Anti-spy actions send warning to anti-China forces, not legitimate foreign businesses
Published: May 11, 2023 11:40 AM
Photo: Screenshot of the report for Capvision from China Media Group

Photo: Screenshot of the report for Capvision from China Media Group

A detailed report by China Media Group (CMG) detailing Chinese national security and other authorities' recent law enforcement action against consultancy Capvision has drawn widespread attention from foreign media outlets and representatives of certain Western business groups in China. But instead of focusing on the facts and merits of the case against Capvision, they resorted to the type of hyperbolic, biased and vicious rhetoric aimed at smearing China, with which we have become all too familiar.

Here are some examples of such rhetoric: "Capvision: China raids another consultancy in anti-spy crackdown," the BBC declared. "China consultancy crackdown sends jitters across foreign business," Reuters asserted. "'Everybody is worried': China raids offices of consultancy firm Capvision in widening industry crackdown," CNN claimed. Just by reading these headlines, it's obvious that these are not objective, fair and balanced coverage of what actually happened, but sensationalized and biased reports - an attempted hatchet job on China's law enforcement actions and its broader business environment.

Here is what actually happened: On Monday evening, CMG aired a 15-minute report on Chinese authorities' law enforcement action against Capvision. In great detail, the report chronicled how the consultancy received tens of millions of dollars from foreign clients over the years for consulting projects, some of which were sensitive and closely related to foreign governments, military and intelligence agencies. It also offered details of how the firm induced domestic experts in key fields such as national defense and high-tech sectors to provide state secretes and intelligence to overseas entities.
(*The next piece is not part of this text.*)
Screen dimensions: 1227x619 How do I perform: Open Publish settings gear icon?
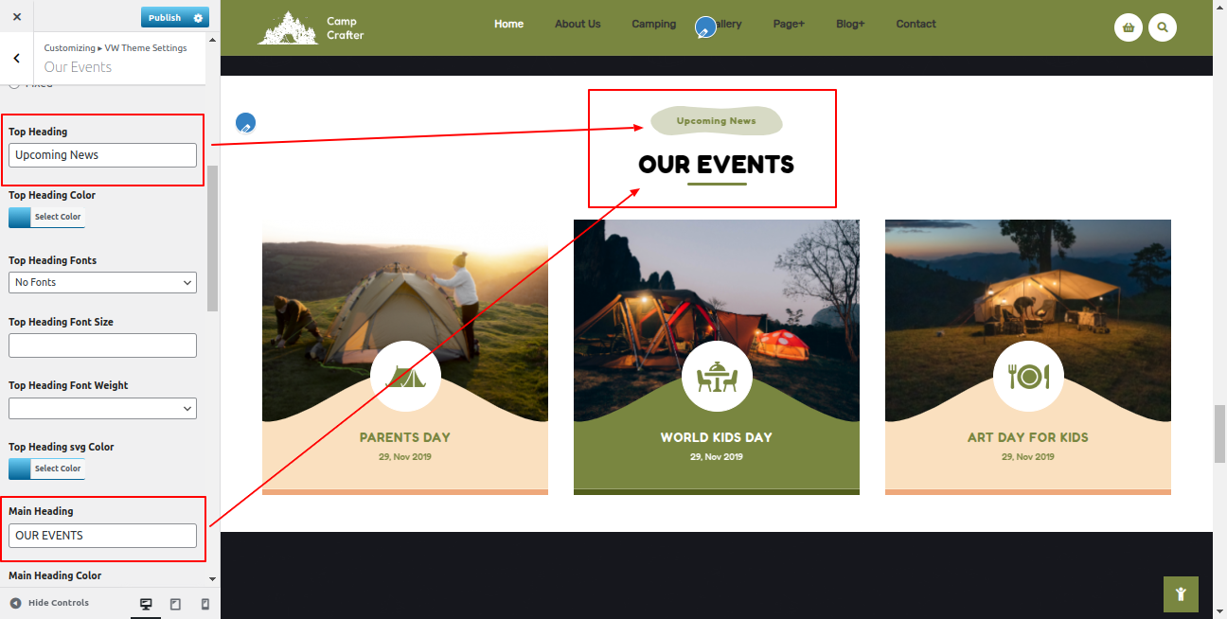(197, 18)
In one example, a former senior researcher at a major state-owned enterprise (SOE) was "persuaded" by Capvision downloaded nearly 5,000 documents via the firm's internal network and provided three pieces of state secret information, 13 pieces of intelligence and 18 pieces of commercial secrets to foreign entities. The former researcher was sentenced to six years in prison. Like in any country, there are specific laws and regulations in China for employees at Chinese SOEs and other government agencies to protect state and commercial secrets. In the case of Capvision, authorities uncovered many complex foreign entities that, in order to evade China's laws and regulations, conceal their foreign backgrounds and use domestic consulting firms to steal state secrets and intelligence related to vital areas, according to CMG.

For any fair-minded person, all of these key facts and details should indicate that the case against Capvision is normal law enforcement action aimed at protecting China's national security. It is not an industry-wide "crackdown" campaign targeting foreign consulting firms, as these sensational foreign media reports suggest. It is in no way "a warning to foreign companies operating in China," as some "foreign pundits" claim.
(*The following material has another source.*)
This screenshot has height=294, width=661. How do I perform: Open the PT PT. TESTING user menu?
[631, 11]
Admittedly, this does send a "warning" or "jitters," but the target is anti-China forces in the West that are constantly expanding their spying activities under the guise of commercial projects to steal vital state and commercial secrets from China, as part of their broader attempt to contain China's development. It is a stern warning to these forces that Chinese authorities will further step up their efforts to crackdown on illegal malign actions in China.

Specifically, China will implement a revised Counter-Espionage Law on July 1, which refines the definition of espionage, specifying acts such as carrying out cyberattacks against state organs, confidential organs or crucial information infrastructure as acts of espionage. Among other changes, the revised law also properly expands the scope of targets of espionage, with all documents, data, materials and articles concerning national security and interests included for protection.

The upcoming implementation of the revised anti-espionage law and recent law enforcement actions surely indicate that China is intensifying its anti-spy efforts to protect national security, as the US-led West is stepping up its espionage activities in China. It must be pointed out that such moves are completely in line with international standards. All countries have similar anti-espionage laws and regulations in place and take law enforcement actions to protect their national security. Some, noticeably the US government, actually constantly abuse such laws and regulations to target other countries, businesses and even their own citizens in espionage and surveillance activities.

In a way, recent hype by foreign media outlets and manufactured "concerns" raised by some representatives of certain Western business groups actually underscored the necessity for China to step up anti-espionage efforts. The more outraged these anti-China forces are about China's normal efforts to protect its national security, the more it shows that China's actions are hitting the real targets. Foreign businesses that are involved in such malicious activities should be worried. But for foreign businesses that are operating in China normally and legally, they have nothing to worry about. Indeed, the crackdown on these criminal activities is good news for the industry and their businesses.

The author is an editor at the Global Times.